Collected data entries
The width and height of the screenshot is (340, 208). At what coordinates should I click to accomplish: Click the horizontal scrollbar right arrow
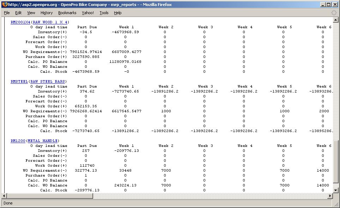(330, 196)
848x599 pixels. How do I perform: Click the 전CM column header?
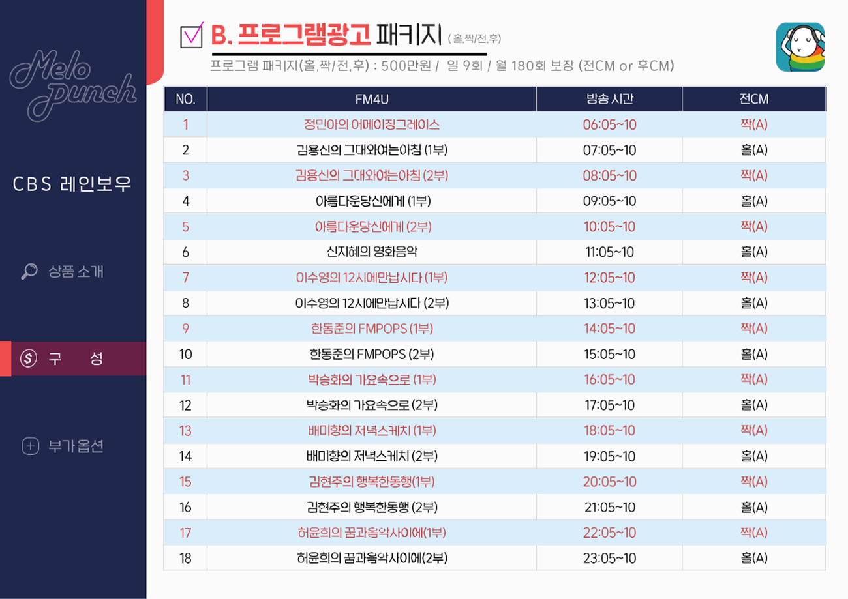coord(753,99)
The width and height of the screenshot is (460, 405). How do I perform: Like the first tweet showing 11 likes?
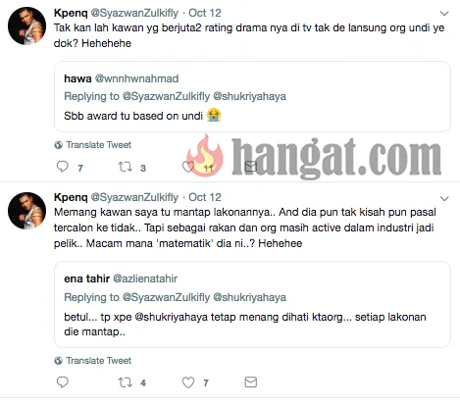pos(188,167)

**PROBLEM DETAILS**. Reproduce, with no pictures, the lines from the one containing "848x599 pixels. How" to the end of the records above, exactly and inclusively.

**ANSWER SECTION**.
848x599 pixels. How do I perform: Click the 전CM column header?
coord(753,99)
The width and height of the screenshot is (460, 405). How do I perform: Like the first tweet showing 11 likes?
pos(188,167)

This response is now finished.